PTAB cancels Nike patent after Fed Circuit rebuke

The US Patent Trial and Appeal Board (PTAB) has cancelled redrafted claims of a Nike patent after a protracted eight-year dispute involving Adidas.

In its decision, issued earlier this week, the PTAB ruled that a key claim in a 2012 Nike footwear patent was invalid due to prior art in a 2001 guide to knitting by David Spencer.

The PTAB had reached the same conclusion before, but was overturned by the US Court of Appeals for the Federal Circuit because it had not given Nike a chance to state its case.

Last April, the Federal Circuit told the PTAB that while it could sometimes raise invalidity issues sua sponte, or of its own accord, it had to give the parties a chance to respond first. While Spencer’s guide was included in the record of the inter partes review, Adidas had not relied on the knitting guide as grounds for invalidity.

“The Board may sua sponte identify a patentability issue for a proposed substitute claim based on the prior art of record. If the Board sua sponte identifies a patentability issue for a proposed substitute claim, however, it must provide notice of the issue and an opportunity for the parties to respond before issuing a final decision,” the Federal Circuit decision said.

The court remanded the case back to the PTAB, so Nike could have an opportunity to respond to the invalidity issues raised by the prior art.

In this week’s decision, the PTAB stuck to its original conclusion. Nike argued that the guide did not expressly teach a technique of “omitting stitches” by using an empty needle.
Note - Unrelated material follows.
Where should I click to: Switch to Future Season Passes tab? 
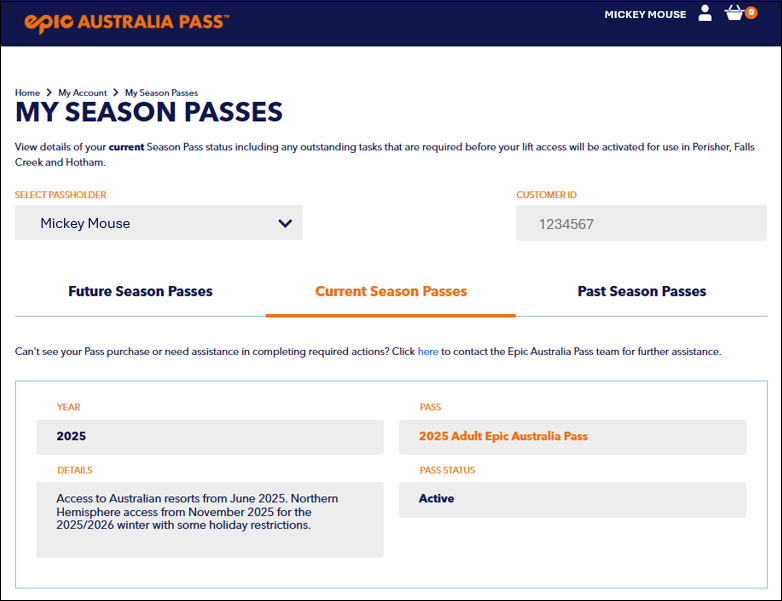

But even though the book did not use that exact language, the technique would have been obvious to a person of ordinary skill in the art, the PTAB found: “Patent Owner’s singular focus on the absence of the precise phrasing ‘omitting stitches’ in Spencer falls short of adequate consideration as to what a skilled artisan would have drawn from Spencer’s teachings as to the practice of omitting stitches in a knitted article.”

Adidas originally petitioned for the cancellation of the Nike patent, which covers techniques for knitting shoes, in 2013. Nike subsequently sought to replace its original patent with three new substituted claims, which Adidas also claimed were unpatentable.